◆ DATASET ENTRIES ◆

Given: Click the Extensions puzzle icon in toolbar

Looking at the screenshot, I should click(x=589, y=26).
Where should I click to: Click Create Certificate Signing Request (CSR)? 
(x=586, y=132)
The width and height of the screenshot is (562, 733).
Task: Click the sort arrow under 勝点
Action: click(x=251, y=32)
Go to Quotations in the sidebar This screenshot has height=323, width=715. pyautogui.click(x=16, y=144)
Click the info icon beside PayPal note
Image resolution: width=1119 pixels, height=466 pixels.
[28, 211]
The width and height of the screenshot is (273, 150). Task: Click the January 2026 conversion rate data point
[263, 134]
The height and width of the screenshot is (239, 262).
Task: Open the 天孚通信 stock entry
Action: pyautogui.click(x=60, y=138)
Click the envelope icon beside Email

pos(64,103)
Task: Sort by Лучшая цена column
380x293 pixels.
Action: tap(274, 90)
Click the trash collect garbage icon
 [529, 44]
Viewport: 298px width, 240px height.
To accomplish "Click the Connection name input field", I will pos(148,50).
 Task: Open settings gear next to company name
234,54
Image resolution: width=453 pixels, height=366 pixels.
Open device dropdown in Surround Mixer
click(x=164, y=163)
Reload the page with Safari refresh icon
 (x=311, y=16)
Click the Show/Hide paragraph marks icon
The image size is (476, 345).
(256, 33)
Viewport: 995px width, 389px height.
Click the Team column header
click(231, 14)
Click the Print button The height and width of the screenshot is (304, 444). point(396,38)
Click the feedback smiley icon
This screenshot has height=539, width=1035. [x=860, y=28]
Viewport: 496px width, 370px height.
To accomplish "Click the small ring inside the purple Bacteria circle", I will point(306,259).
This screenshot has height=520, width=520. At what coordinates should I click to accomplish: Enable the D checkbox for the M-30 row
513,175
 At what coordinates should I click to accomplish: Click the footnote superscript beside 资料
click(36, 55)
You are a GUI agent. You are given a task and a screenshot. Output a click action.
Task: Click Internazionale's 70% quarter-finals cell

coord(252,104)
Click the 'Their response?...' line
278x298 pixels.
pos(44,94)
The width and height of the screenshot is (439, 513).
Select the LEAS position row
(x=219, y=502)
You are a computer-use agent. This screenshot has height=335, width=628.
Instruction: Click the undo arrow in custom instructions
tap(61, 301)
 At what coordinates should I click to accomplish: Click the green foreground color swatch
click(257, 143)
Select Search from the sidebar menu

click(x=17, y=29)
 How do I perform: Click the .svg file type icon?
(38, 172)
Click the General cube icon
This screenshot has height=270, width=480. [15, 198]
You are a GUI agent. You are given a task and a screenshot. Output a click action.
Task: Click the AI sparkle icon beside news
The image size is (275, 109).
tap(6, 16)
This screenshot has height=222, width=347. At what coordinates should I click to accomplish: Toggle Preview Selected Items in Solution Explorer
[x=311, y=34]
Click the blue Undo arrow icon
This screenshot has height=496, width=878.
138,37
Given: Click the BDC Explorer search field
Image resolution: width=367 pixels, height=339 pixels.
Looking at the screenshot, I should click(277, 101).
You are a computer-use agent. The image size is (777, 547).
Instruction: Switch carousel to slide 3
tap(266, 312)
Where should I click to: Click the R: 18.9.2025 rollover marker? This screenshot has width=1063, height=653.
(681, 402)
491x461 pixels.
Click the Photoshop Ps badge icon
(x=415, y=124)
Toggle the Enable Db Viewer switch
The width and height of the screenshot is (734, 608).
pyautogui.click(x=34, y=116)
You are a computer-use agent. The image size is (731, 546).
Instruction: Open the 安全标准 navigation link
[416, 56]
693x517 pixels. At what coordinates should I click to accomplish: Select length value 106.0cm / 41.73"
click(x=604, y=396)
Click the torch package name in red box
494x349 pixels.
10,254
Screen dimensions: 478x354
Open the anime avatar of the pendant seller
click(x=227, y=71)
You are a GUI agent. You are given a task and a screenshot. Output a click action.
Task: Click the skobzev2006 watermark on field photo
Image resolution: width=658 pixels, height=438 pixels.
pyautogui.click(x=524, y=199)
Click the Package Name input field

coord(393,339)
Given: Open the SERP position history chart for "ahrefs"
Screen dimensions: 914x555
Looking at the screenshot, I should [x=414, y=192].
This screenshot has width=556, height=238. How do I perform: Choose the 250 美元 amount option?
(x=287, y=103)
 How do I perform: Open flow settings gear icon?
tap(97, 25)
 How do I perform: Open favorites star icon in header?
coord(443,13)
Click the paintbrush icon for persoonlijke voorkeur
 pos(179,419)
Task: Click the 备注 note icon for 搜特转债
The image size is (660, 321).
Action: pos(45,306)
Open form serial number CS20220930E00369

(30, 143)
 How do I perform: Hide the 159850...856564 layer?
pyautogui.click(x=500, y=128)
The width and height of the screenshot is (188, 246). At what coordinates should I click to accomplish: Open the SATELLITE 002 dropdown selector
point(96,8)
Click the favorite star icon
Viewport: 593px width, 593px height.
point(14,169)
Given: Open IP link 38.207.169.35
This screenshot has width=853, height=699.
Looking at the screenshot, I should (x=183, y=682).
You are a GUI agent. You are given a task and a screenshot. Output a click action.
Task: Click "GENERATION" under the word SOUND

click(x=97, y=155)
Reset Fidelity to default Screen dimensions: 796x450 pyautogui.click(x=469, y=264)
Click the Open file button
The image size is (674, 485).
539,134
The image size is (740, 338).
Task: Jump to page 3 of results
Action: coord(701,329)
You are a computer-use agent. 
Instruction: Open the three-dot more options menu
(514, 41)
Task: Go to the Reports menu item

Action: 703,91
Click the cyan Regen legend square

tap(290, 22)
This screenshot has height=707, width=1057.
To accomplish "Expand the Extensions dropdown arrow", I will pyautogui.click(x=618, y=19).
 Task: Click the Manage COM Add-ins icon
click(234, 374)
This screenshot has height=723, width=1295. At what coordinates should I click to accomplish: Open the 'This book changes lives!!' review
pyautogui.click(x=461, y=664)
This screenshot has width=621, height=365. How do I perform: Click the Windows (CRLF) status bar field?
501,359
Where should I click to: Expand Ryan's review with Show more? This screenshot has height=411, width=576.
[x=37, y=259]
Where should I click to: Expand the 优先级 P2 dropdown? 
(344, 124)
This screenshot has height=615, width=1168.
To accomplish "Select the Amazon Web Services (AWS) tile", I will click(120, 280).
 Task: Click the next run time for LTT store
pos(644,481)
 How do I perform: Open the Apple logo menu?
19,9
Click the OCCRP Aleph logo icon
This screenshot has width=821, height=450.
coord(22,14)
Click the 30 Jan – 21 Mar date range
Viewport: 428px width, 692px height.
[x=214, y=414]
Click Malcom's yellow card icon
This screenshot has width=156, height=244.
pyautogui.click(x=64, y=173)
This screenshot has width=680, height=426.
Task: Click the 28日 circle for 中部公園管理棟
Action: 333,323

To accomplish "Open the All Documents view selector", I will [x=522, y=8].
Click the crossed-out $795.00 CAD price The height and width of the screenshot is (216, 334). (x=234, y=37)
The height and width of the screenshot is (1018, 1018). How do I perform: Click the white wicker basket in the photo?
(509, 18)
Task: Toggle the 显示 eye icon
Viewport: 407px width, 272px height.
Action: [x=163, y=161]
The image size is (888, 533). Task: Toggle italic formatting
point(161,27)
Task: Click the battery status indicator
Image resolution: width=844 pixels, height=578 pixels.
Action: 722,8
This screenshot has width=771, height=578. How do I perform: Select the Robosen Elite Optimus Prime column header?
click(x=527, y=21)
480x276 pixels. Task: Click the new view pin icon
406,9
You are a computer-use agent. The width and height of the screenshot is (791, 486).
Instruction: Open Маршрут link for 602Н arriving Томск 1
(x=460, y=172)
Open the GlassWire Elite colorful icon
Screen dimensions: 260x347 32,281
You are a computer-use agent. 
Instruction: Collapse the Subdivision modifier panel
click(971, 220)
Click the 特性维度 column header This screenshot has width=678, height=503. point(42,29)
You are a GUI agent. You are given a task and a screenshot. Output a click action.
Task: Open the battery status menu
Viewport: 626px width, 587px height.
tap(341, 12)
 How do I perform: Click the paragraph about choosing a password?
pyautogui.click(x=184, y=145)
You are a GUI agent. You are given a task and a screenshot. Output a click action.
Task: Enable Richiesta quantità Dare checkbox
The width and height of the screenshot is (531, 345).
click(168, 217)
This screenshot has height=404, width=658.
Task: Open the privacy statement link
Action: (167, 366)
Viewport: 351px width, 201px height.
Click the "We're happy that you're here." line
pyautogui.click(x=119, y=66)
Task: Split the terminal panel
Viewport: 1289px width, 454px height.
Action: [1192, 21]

◆ DESCRIPTION OF THE TASK ◆
Nothing but the lines from the one containing "Viewport: 351px width, 201px height." through the last line of the listing should be output, each exactly as written.

◆ TASK RESULT ◆
Viewport: 351px width, 201px height.
Click the "We're happy that you're here." line
pyautogui.click(x=119, y=66)
Task: Split the terminal panel
Viewport: 1289px width, 454px height.
Action: [1192, 21]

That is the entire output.